Paul's Internet Landfill/ 2020/ COVID-19 A Week Later

COVID-19 A Week Later

What a difference a week makes. Last week, I wrote up an unpublished entry pooh-poohing the COVID-19 outbreak. I even used the phrase "Bah Humbug". I was so grateful that I had not published that entry, because I did not want to look even stupider than I do already.

What's changed in a week?

Ironically, I am writing this from a conference room, but few people showed up to the conference. I think I am going to stop publicizing events (how did I become the bad guy for publicizing events?), and I won't be attending much.

I guess I regret that previous entry now, huh? Sort of. I still feel that comparing the flu to COVID-19 is not whataboutism. I still feel that the protections we take against COVID-19 are similar to those we should be using for the flu, except that now we are supposed to be taking those interventions seriously and actually washing our hands regularly.

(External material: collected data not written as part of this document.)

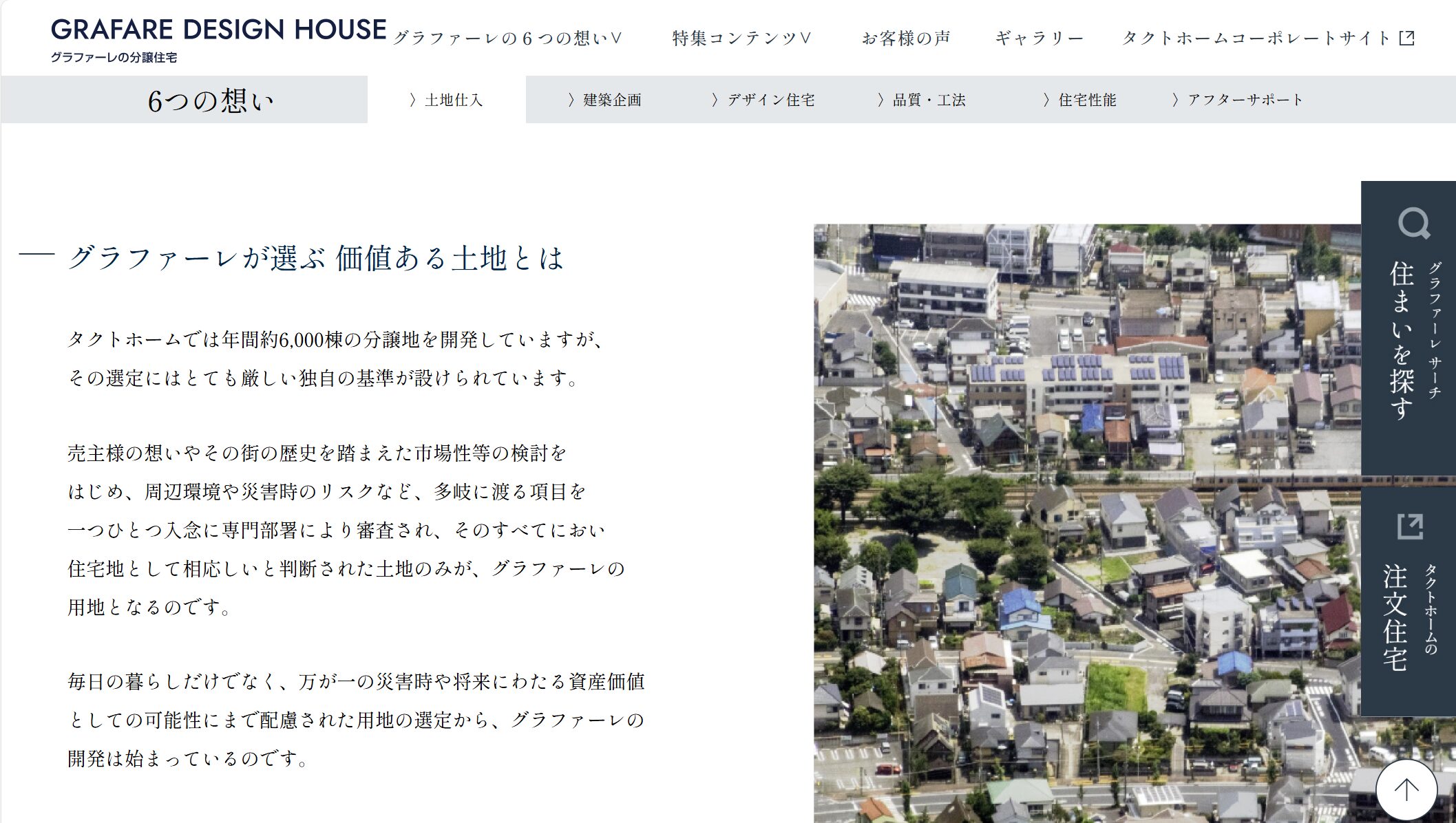Open the ギャラリー menu item

(x=1039, y=39)
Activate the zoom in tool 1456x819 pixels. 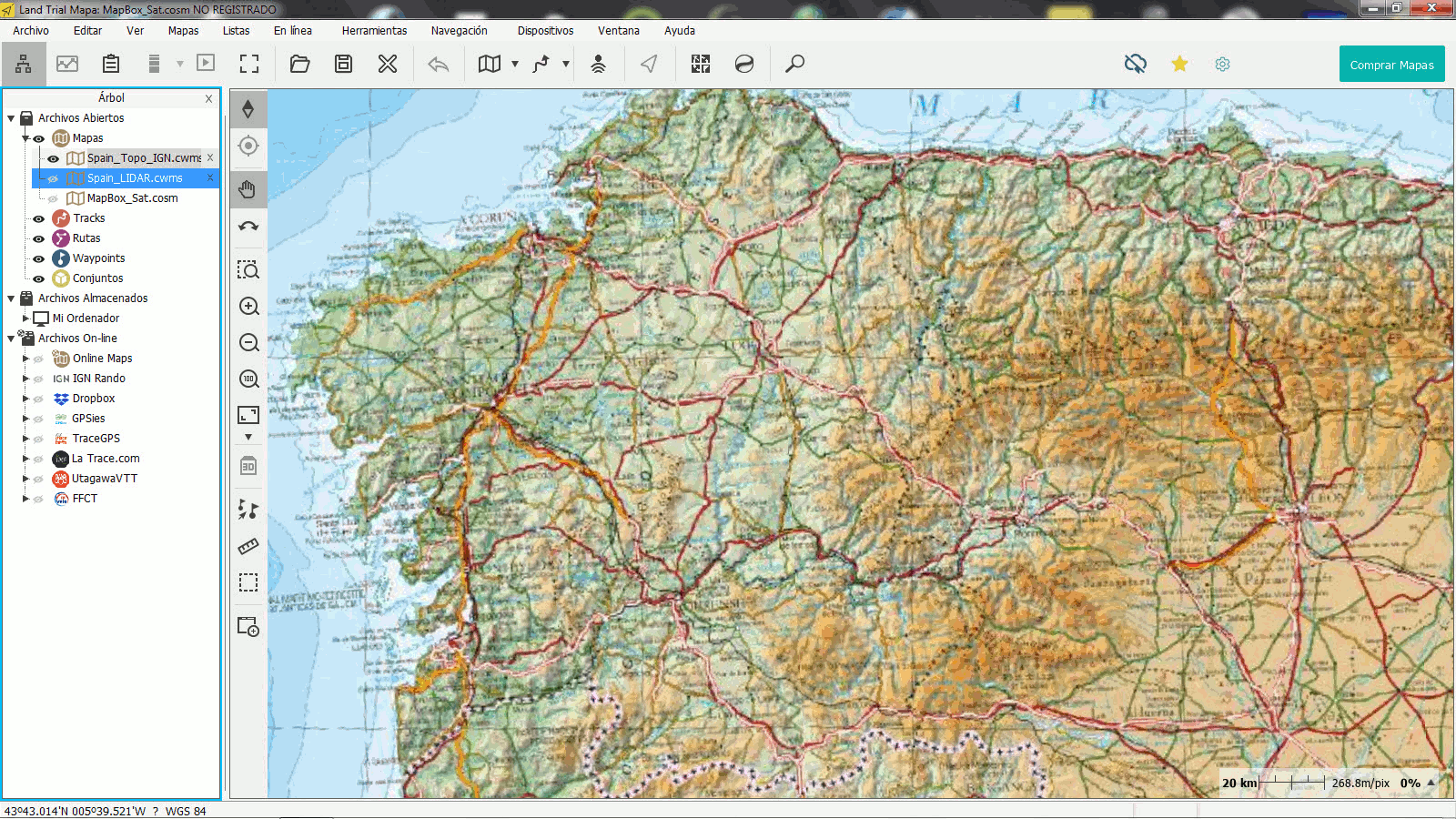tap(248, 307)
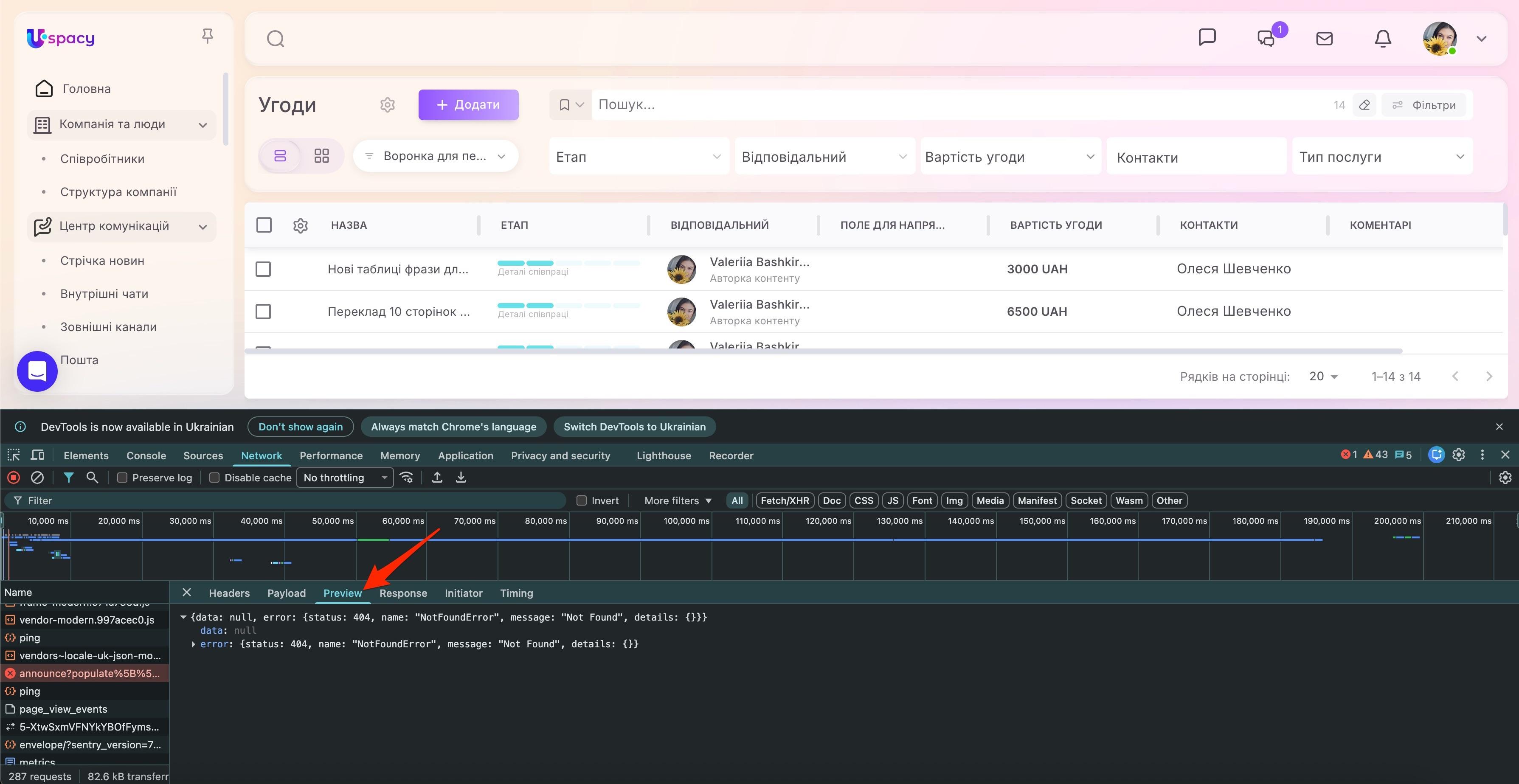
Task: Open deals settings gear next to Угоди
Action: click(388, 105)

I strongly feel this has been an induced panic. If we tracked flu infections and death with the same breathlessness we have been giving to COVID-19, we would all be freaked out about the flu as well, regardless of the transmissivity and fatality.

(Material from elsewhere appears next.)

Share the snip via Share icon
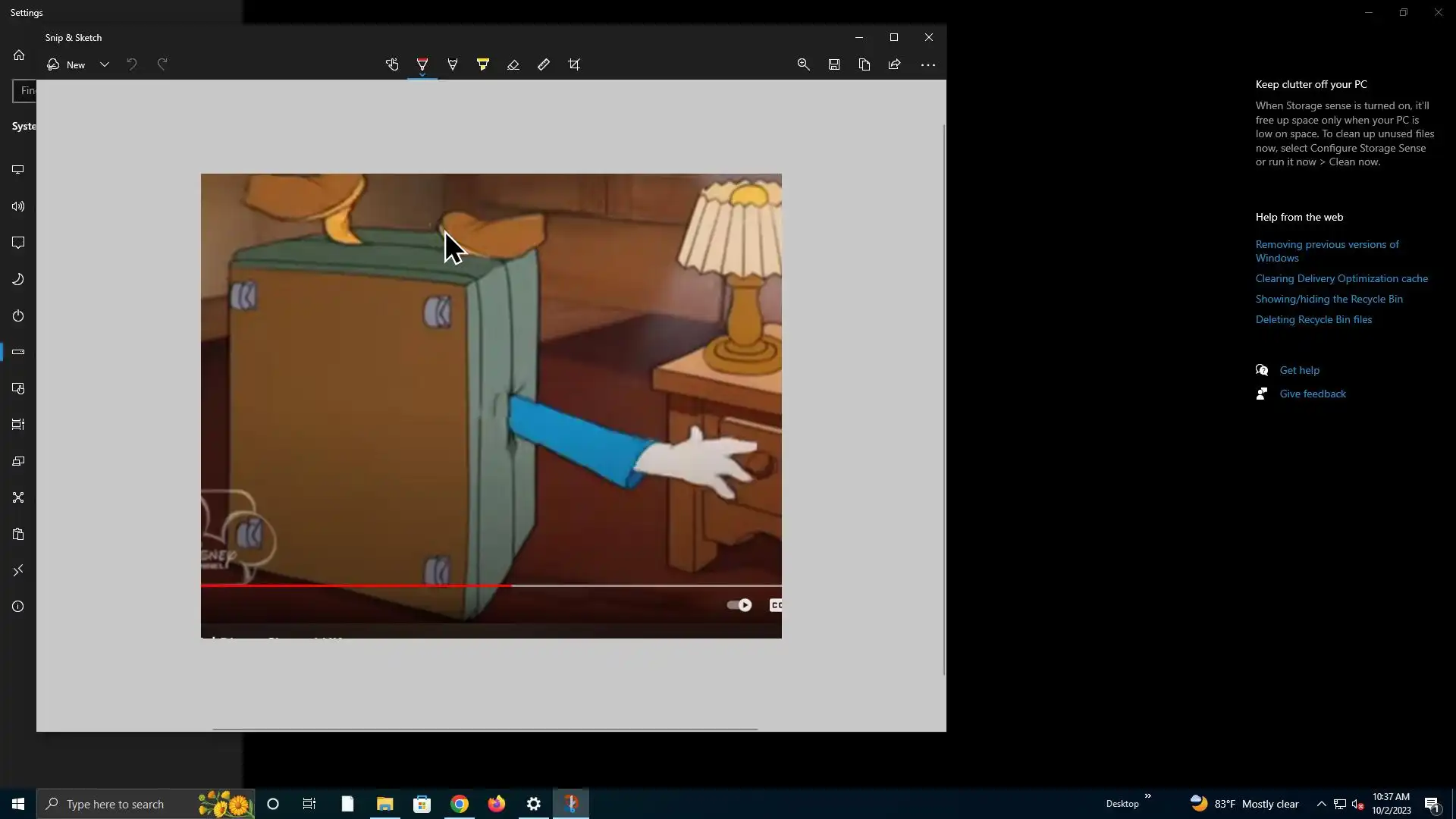The image size is (1456, 819). tap(895, 64)
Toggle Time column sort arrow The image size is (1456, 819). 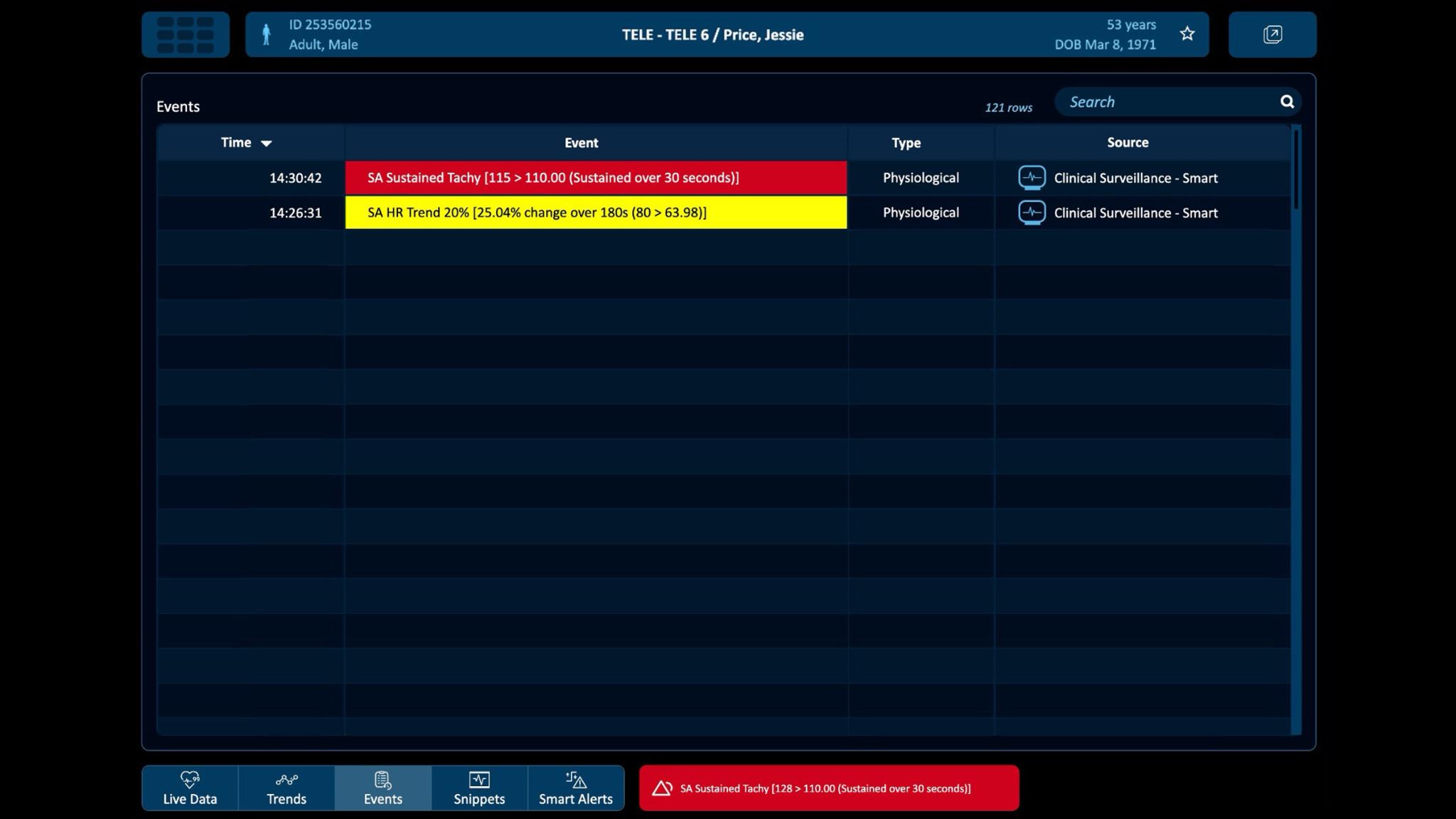[267, 144]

I continue to feel that this issue touches all of our risk perception buttons, being novel and sudden and seemingly under human control.

However, I am shocked to see that we have actually curbed air travel, and even taken social isolation seriously. I feel embarrassed to be attending this conference, in fact. Our economy must be grinding to a halt.

In some ways I am pretty angry with how we have thrown meetups under the bus. Social distancing is a form of social isolation, and there are consequences to isolation too.

Similarly, I am somewhat upset by the narrative that taking courses online is an acceptable replacement for in-person teaching. Now we are all scrambling to learn online conferencing system, which will be used to justify getting rid of in-person lectures.

In some ways I am pretty angry with the narrative that we should be obligated to "work from home". It is another ploy to make us believe we should merge our work and private lives and be on call 24/7. If we can all work from home why shouldn't we? (I have found I do not work well from home at all. I guess that means I am even more unemployable than I thought.)